Но оконце не использовалось боевиками в качестве бойницы, смотрело в тыл, было бесполезно при отражении штурма. Теперь же из него был виден длинный зеленый дом, куда отступил враг и куда поутру устремится штурмовая группа.
– Давай шевелись!.. – Клык единым взмахом смел со стола объедки, стараясь попасть ими в стоящего Звонаря. – Чего стоишь, давай потащили стол!..
Звонарь торопливо приставил к стене автомат, туда, где уже стоял пулемет сержанта. Ухватился за край стола, и вместе они подтащили стол к стене у оконца. Клык плюхнул на стол табуретку, громко взгромоздился, выглянул наружу. Его лицо ярко осветилось солнцем, а в подвале стало темно.
– Отличная позиция!.. – заметил он, шевеля большими, освещенными солнцем губами. – Один пулемет роту задержит… А подавить его – если только прямым попаданием танка…
Пушков испытал странное оцепенение, словно время остановилось, вморозив в себя случайный орнамент явлений и форм, не успевших измениться в момент, когда вдруг ударил мороз. Большие, освещенные солнцем губы Клыка. Рука Звонаря, ухватившая край стола. Прислоненное к стене оружие, едва различимое в сумраке. Полуоткрытая железная дверь, откуда высунулся и замер черный сквознячок опасности.
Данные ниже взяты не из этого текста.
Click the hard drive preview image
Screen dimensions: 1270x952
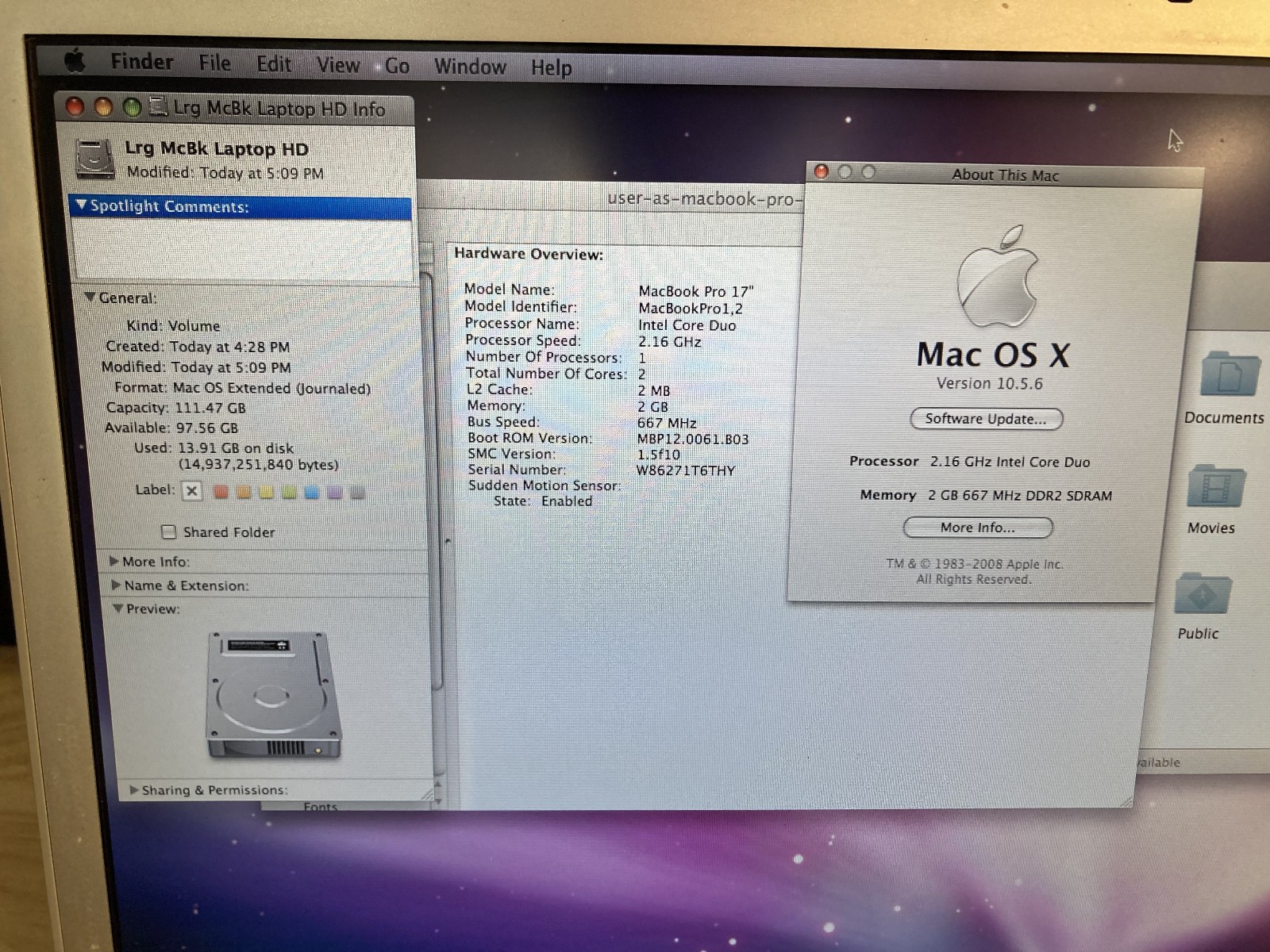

Все застыло и замерло, как застывают в льдине пузырьки воздуха, палые желтые листья, мертвый жук, очистки картофеля, который накануне в железной садовой бочке мыла мама. За ночь черная, дрожащая от ветра вода замерзла, покрылась недвижной серой льдиной, остановила в себе время.
Это длилось мгновение, которое, как кристаллик льда, измельчалось на мелкие корпускулы времени, а те, в свою очередь, дробились в хрупкую стеклянную пудру. Застывшее мгновение растаяло, и из него, размороженные, вылетели на свободу шевелящиеся на солнце губы Клыка, звуки его грубого голоса, бледная рука Звонаря, отпустившая край стола, и его, Пушкова, нога, переступившая на ступеньке. Сквознячок опасности, веющий из открытой двери, усилился, удлинился, стремительно и грозно надвинулся. Из черного прогала со свистом влетела в подвал огненная струя. Ударилась в стену, оставив липкий ожог. Срикошетила в пол, у ног Звонаря, похожая на колючую маленькую комету. Отскочила под острым углом в потолок. Под черными сводами рванула коротким слепящим взрывом, наполнив подвал сыпучими искрами и твердым, как камень, ударом. Пушкова сильно толкнуло к стене, шибануло в нос жалящей вонью, залило глаза ядовитыми слезами. Сквозь слезы он видел, как, оглушенный, рушится со стола Клык, перепрыгивает через колючую комету Звонарь, доли секунды висит под потолком сверкающая разноцветная люстра, и в ее сверкании из железных дверей, как духи подземелья, выносятся люди. Один, в косматой шапке, держал на плече трубу с заостренной гранатой. Другой, в короткой подпоясанной куртке, с круглыми бешеными глазами, выставил автомат. Третий, обвешанный пулеметной лентой, чернобородый, вытягивал длинный ствол. Люстра погасла, в темноте были слышны топот продолжавших вбегать людей, чеченская речь. Кто-то тесно надвинулся на Пушкова, дохнул в лицо нечистым дыханием, ударил с силой в живот. И этот удар, проникающая в желудок боль вырвали оглушенное сознание Пушкова из тупого оцепенения.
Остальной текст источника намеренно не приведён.